Records contained in a dataset:

--*--

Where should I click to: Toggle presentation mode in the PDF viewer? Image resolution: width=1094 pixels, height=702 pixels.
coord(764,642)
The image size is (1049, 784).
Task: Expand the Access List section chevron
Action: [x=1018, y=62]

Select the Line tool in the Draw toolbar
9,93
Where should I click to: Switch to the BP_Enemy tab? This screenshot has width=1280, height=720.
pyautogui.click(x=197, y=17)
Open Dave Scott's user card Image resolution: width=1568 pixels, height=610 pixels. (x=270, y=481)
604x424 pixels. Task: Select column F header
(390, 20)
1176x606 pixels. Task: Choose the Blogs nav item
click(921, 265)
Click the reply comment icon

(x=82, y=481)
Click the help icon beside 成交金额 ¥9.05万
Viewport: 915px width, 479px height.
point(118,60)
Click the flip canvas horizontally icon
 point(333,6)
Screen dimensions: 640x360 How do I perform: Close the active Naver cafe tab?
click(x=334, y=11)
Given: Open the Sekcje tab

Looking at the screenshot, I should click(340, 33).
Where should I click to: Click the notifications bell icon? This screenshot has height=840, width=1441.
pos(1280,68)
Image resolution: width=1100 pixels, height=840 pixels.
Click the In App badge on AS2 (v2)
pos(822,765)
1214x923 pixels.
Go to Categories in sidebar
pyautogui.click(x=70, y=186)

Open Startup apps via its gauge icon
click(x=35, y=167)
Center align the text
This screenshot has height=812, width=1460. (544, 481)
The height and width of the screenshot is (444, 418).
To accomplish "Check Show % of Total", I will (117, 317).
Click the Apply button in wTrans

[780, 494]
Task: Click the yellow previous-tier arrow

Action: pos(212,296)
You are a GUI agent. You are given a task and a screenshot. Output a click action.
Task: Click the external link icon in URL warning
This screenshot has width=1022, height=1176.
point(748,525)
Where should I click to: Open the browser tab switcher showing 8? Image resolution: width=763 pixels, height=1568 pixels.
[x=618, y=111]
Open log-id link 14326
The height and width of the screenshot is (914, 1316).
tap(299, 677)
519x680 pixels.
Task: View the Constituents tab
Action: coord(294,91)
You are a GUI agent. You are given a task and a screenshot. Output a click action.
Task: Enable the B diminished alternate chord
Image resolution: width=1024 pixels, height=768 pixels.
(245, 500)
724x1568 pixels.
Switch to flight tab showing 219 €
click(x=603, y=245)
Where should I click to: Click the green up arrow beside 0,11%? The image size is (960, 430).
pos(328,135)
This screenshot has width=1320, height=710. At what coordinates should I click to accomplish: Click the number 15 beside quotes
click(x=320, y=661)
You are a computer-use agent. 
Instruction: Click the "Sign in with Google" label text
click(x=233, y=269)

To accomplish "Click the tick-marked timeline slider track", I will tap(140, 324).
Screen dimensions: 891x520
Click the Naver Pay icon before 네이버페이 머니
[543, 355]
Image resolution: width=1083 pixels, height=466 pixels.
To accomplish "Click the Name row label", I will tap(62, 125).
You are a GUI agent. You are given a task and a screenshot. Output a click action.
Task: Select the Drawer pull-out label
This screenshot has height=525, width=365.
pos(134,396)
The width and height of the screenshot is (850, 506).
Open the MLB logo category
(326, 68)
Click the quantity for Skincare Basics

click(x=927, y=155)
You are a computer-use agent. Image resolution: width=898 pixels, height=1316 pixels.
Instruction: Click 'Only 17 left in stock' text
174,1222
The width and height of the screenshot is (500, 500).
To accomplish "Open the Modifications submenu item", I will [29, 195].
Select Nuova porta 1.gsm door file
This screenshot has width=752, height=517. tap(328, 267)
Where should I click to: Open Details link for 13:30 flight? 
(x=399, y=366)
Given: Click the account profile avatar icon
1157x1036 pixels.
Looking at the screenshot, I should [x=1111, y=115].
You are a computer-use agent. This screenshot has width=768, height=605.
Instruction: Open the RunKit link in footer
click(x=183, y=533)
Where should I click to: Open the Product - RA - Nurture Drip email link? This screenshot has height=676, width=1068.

--*--

**EXERCISE:** Find and copy each line of the data where "computer" is present.

**WORKED SOLUTION:**
You are a computer-use agent. 
You are a computer-use agent. Image resolution: width=898 pixels, height=1316 pixels.
You are a computer-use agent. This screenshot has width=768, height=605.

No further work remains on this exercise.